- _QUESTIONS TO ANSWER_
(1) Answer these questions using the workshop page below on sequence manipulation with Python:
(a) What are the three things the workshop says you will learn to do?
(b) Whose sequence is downloaded first?
(c) In Jupyter notebooks, which character placed before a command makes the command line execute it?
(2) Summarize the workshop page below on sequence manipulation with Python in two sentences.

---------- TEXT FOR ANALYSIS ----------

# Basic sequence manipulations with Python

In this workshop you will learn how to load a text file containing a DNA sequence, convert it to RNA and translate it to protein. The workshop will build on what you learned in your [first workshop](https://cistron.github.io/splats/python1/).

Make sure you fully read all instructions - **skim reading won't cut it** - and progress code cell by code cells. Some you can just execute, others you will have to edit.

## Downloading the sequence file

We start off by downloading the sequence of the [human adenosin receptor A1 (*ADORA1*)](https://www.ncbi.nlm.nih.gov/nuccore/CR541749). This file contains just the cleaned coding sequences from the linked GenBank entry.

In jupyter notebooks (such as this), command prepended with an exclamation mark (`!`) are executed by the command line. Hence, we can download the data with `curl` programme. This also means you can use other command line programmes, such as `cat`, easily to inspect the file contents.

---------- EXCERPTED DATA ----------

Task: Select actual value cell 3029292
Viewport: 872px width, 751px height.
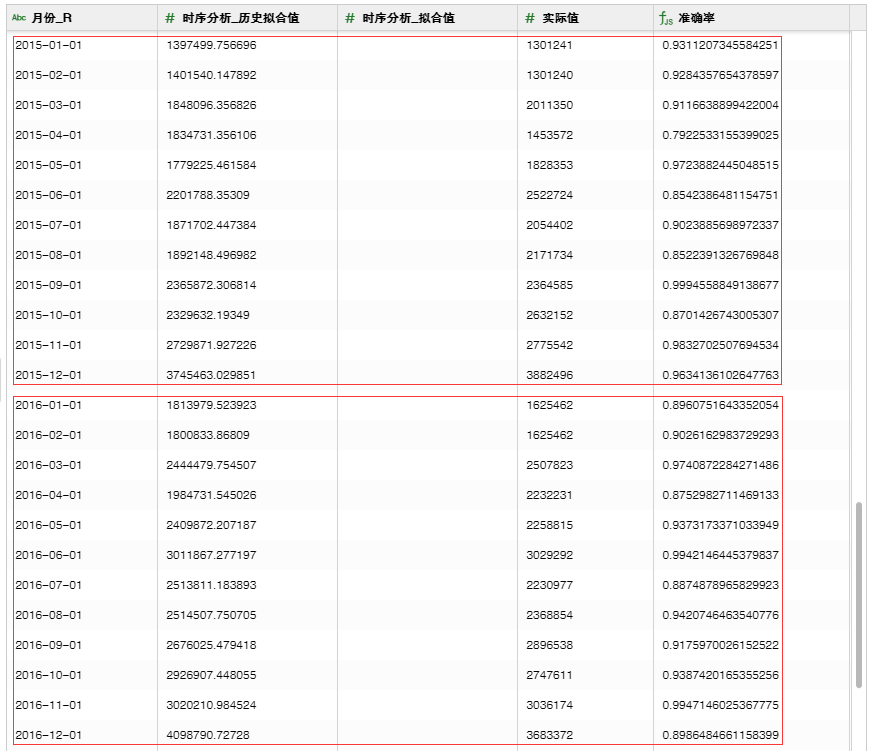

----------
---------- EXCERPTED DATA ----------

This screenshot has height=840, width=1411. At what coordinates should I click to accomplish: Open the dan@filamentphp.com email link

----------
---------- EXCERPTED DATA ----------

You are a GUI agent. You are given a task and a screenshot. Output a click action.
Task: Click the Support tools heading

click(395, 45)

----------

- _PER-TASK OUTPUTS_
(1)
(a) Load a text file containing a DNA sequence, convert it to RNA and translate it to protein.
(b) The human adenosin receptor A1 (*ADORA1*).
(c) An exclamation mark (`!`).

(2) The workshop teaches how to load a text file containing a DNA sequence, convert it to RNA and translate it to protein, building on a first workshop. It asks readers to read all instructions fully and work through the code cells one by one, and it starts by downloading the coding sequences of the human adenosin receptor A1 (*ADORA1*) with `curl`, since commands prepended with `!` in Jupyter notebooks are executed by the command line.